First Circuit Rejects Professor’s First Amendment Challenge to Maine Law Governing University Collective Bargaining

by John M. Simpson.

On October 4, 2019 the U.S. Court of Appeals for the First Circuit affirmed the judgment of a district court dismissing an action brought by an economics professor at the University of Maine at Machias seeking to invalidate, on First Amendment grounds, a Maine statute that governs the collective bargaining process between the University of Maine system and its faculty.  Reisman v. Associated Faculties of the Univ. of Maine, No. 18-2201 (1st Cir. Oct. 4, 2019).    Under the Maine statute, which parallels the federal National Labor Relations Act, a union that is selected in an election as the agent for the members of a collective bargaining unit becomes the exclusive bargaining representative with respect to wages, hours , working conditions and grievances.  While no member of the unit is  obligated to join the union, the union is required to represent all members of the unit without regard to membership.  Plaintiff, who had resigned his membership in the union due to disagreement with some of its positions, argued that the statute was unconstitutional because it allegedly compels him to associate with the union, compels him to speak and to petition the government and attributes the union’s speech to him.  The plaintiff’s argument relied heavily upon the U.S. Supreme Court’s recent decision in Janus v. American Fed’n of State Cty., & Mun. Employees, Council 31, 138 S. Ct. 2448 (2018), which held that a federal statute requiring a public employee to pay an agency fee to a union serving as the exclusive bargaining agent for a public-sector unit was invalid on First Amendment grounds.

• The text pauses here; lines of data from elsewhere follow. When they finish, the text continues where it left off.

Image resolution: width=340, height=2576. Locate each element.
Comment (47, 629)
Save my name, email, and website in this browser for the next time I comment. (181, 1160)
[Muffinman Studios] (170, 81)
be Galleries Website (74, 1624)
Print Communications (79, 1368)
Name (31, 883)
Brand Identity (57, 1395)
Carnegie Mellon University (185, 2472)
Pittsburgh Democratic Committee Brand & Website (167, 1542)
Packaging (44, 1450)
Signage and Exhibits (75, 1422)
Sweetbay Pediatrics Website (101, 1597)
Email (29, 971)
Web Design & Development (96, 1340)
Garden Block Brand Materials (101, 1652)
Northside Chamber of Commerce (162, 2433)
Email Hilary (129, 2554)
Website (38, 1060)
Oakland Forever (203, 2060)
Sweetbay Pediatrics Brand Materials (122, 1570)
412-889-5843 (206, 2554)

The First Circuit rejected the plaintiff’s argument that the Maine statute converted the union into plaintiff’s personal representative and therefore required him to associate with the union whether or not he agreed with its positions:

Considered in context, then, § 1025(2)(E) is not properly read to designate AFUM as Reisman’s personal representative, as he contends.  Rather, that provision merely makes clear that a union, once it becomes the exclusive bargaining agent for a bargaining unit, must represent the unit as an entity, and not only certain of the employees within it, and then solely for the purposes of collective bargaining.

Slip op. at 9-10.

The court also did not agree with plaintiff’s further argument that, even if the union was simply the representative of the unit, as opposed to members individually, it still infringed upon his rights of association.  This was contrary to prior Supreme Court and First Circuit decisions that had found no violation of associational rights when an exclusive bargaining unit speaks for the entire bargaining unit.  See  Minnesota St. Bd. for Community Colleges v. Knight, 465 U.S. 271 (1984); D’Agostino v. Baker, 812 F.3d 240 (1st Cir. 2016).

As to the Janus decision itself, the court seemed to agree with the defendants’ position that Janus was distinguishable because it involved the mandatory payment of fees (union check-off’s), but, in any event, the point was waived for lack of development.